The Prince of Parthia is a Neo-Classical tragedy by Thomas Godfrey and was the first stage play written by an American to be presented in the United States by a professional cast of actors, on April 24, 1767, at the Southwark Theatre in Philadelphia. It was first published in 1765. It is set in the Parthian Empire in the 1st century A.D. during the Arsacid dynasty.

==Plot ==
The Prince of Parthia mostly follows the unities of time (happens in a short amount of time, usually 24 hours), place (happens in one place) and plot (one or few plot lines). It also has a five-act structure, and most of the characters follow decorum. However, with verisimilitude (or, the appearance of truth), the play is lacking. The idea that the entire plot line could happen within 24 to 48 hours is astonishing.

In the first act, Phraates, an officer at court, and Gotarzes, a prince, discuss Prince Arsaces’ triumphal return from foreign wars. But there is trouble at home. Vardanes, the brother of Gotarzes and Arsaces, is jealous of Arsaces' marital successes. Thermusa, Arsaces’ stepmother and the Queen of Parthia, wants to avenge her son Vonones who was killed by Arsaces for treason. Vardanes and his officer, Lysias, decide to use Thermusa’s vengeance to destroy Arsaces. Meanwhile, Evanthe, whose father, King Bethas, has been imprisoned, is in love with Arsaces, but Artabanus, the King of Parthia, has illicit feelings for Evanthe. The plot then moves into Act Two; when Vardanes and Lysias hear Arsaces tell Bethas that he loves Evanthe, they decide to tell King Artabanus that Arsaces is a traitor for sympathizing with Parthian enemies. And that is all; like most plays with a five-act structure, there are usually one or two acts that are just one scene. This keeps the five-act structure, but does not mess with the believability of the plot.

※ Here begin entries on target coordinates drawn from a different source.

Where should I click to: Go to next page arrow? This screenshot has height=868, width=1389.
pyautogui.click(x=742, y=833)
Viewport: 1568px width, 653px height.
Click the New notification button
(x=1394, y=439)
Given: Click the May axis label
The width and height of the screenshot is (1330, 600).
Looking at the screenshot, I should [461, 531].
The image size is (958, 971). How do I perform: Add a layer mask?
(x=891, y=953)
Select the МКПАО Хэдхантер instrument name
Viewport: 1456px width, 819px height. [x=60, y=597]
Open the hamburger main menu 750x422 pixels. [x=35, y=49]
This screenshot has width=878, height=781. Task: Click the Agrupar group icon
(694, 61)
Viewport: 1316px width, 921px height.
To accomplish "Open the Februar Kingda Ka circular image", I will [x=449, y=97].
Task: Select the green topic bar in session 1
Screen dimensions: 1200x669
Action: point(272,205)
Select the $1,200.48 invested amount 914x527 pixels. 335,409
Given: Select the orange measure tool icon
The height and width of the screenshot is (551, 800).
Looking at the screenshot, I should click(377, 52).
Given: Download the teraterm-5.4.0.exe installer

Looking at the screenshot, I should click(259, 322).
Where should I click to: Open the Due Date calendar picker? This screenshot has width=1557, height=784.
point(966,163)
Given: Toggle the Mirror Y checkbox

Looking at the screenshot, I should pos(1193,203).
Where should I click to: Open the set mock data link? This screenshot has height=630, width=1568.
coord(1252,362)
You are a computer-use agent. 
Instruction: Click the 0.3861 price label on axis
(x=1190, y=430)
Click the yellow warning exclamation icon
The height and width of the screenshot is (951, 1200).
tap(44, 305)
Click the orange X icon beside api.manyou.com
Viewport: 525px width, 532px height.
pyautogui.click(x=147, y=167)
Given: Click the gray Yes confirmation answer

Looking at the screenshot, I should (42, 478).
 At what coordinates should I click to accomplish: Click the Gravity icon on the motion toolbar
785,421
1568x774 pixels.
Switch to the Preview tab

By the time the plot reaches Act Three, Thermusa is very angry because she knows King Artabanus is lusting after someone else. She tells this to Vardanes, who decides to use this to destroy Arsaces and take the throne of Parthia for himself. Arsaces asks for Evanthe’s hand in marriage in front of King Artabanus. Artabanus decides to let Arsaces have Evanthe because he promised Arsaces anything he wanted for being such an awesome child. Evanthe tells Arsaces that King Artabanus loves her, to which he replies that he loves her more. Vardanes then tells King Artabanus that Arsaces is a traitor.

Act Four takes a sharp plot turn, which causes some incongruities. Phraates tells Gotarzes that he overheard Vardanes and Lysias talking about how they killed King Artabanus in his sleep. Vardanes and Lysias plan on blaming Arsaces, while Phraates and Gotarzes plan on telling the general Barzaphernes about who actually killed the king. Arsaces has been accused of the regicide and thrown in prison along with Bethas. They bond over their fear for Evanthe’s safety. Thermusa enters the prison to kill Arsaces, but she sees a bloody ghost of King Artabanus, which causes her to “brain” herself against the wall, committing suicide. Barzaphernes appears and releases Arsaces. Together, they plan to get Vardanes and make Parthia right once more.

In the exciting conclusion of Act Five, Vardanes comes on to Evanthe, but she does not like it. Before Vardanes can hurt Evanthe, Lysias runs in and tells Vardanes that Arsaces has escaped and knows of Vardanes’ plot. Then, a huge battle occurs, pitting Vardanes, Lysias and all of their followers against Arsaces, Barzaphernes, Phraates, Gotarzes and their men. Cleone, Evanthe’s maid, watches the battle from a window. Cleone believes Arsaces was killed in the battle by Vardanes, but it was really Phraates. Cleone tells this to Evanthe, who drinks a vial of poison. When Arsaces, who has taken down Vardanes, hears of Evanthe’s death, he impales himself on Barzaphernes’ sword. In the end, only Barzaphernes and Gotarzes live.